Il 24 maggio scorso, era stato Trump a scrivere al leader di Pyongyang, cancellando l'atteso incontro a causa dell' "aperta ostilità" mostrata di recente dal regime nordcoreano.

"I colloqui con Pyongyang alla fine avranno successo"
I colloqui tra Usa e Corea del Nord "saranno un percorso" ma "alla fine avranno successo" ha aggiunto il presidente Usa, ribadendo l'intenzione di denuclearizzare espressa da Pyongyang. 

La lettera di Kim molto bella e interessante
Lo ha riferito lo stesso Trump, senza specificare altro. La lettera, che secondo il Wall Street Journal, contiene "l'interesse" di Kim per il "summit nucleare", è stata esaminata con cura dai servizi segreti americani prima di essere consegnata al presidente.

Congelate centinaia di nuove sanzioni
Trump ha riferito anche di aver detto al braccio destro del leader nordcoreano che gli Usa avevano centinaia di nuove sanzioni pronte per la Corea del nord e di averle congelate.

Le dichiarazioni di Kim Jong-un sulla denuclearizzazione
La volontà nordcoreana di procedere sulla via della denuclearizzazione della Penisola rimane "immodificata, coerente e fissa", ha affermato Kim Jong-un nell'incontro di ieri con il ministro degli Esteri russo Sergey Lavrov, secondo quanto riferisce oggi l'agenzia di stampa ufficiale nordcoreana KCNA.

Kim ha anche espresso la speranza che la questione delle relazioni tra la Repubblica democratica popolare di Corea (Corea del Nord) e gli Stati uniti e della denuclearizzazione della Penisola coreana venga risolta su una base stadio-per-stadio, trovando una soluzione che soddisfi gli interessi reciprochi attraverso un nuovo metodo e sotto una nuova soluzione, e che la soluzione delle questioni proceda attraverso un efficace e costruttivo dialogo e negoziato.
Lavrov, dal canto suo, ha esortato le parti a "evitare la tentazione di esigere tutto, tutto e subito".
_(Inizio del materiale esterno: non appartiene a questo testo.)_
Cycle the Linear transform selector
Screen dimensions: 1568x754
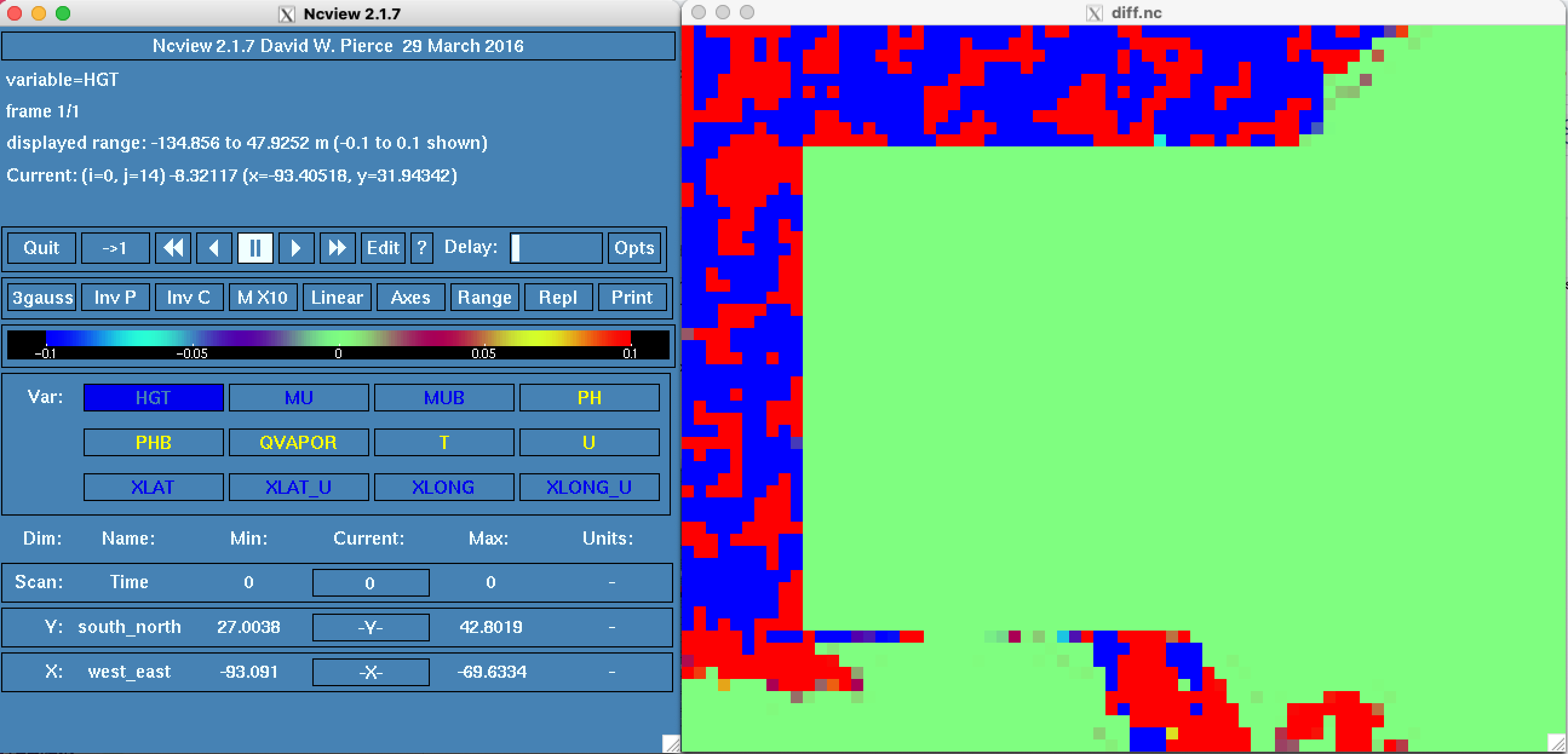pos(337,298)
Restano tuttavia distanze nelle posizioni di Corea del Nord e Stati uniti
In merito al passo e alla sostanza della denuclearizzazione accettata da Pyongyang. Mentre il leader nordcoreano vorrebbe una denuclearizzazione accompagnata passo per passo da concessioni in merito alle sanzioni che subisce per i suoi programmi nucleare e missilistico - e questa posizione risuona anche nelle parole pronunciate durante il vertice con Lavrov - gli Usa vogliono una preventiva denuclearizzazione totale, irreversibile e verificabile prima di concedere qualcosa.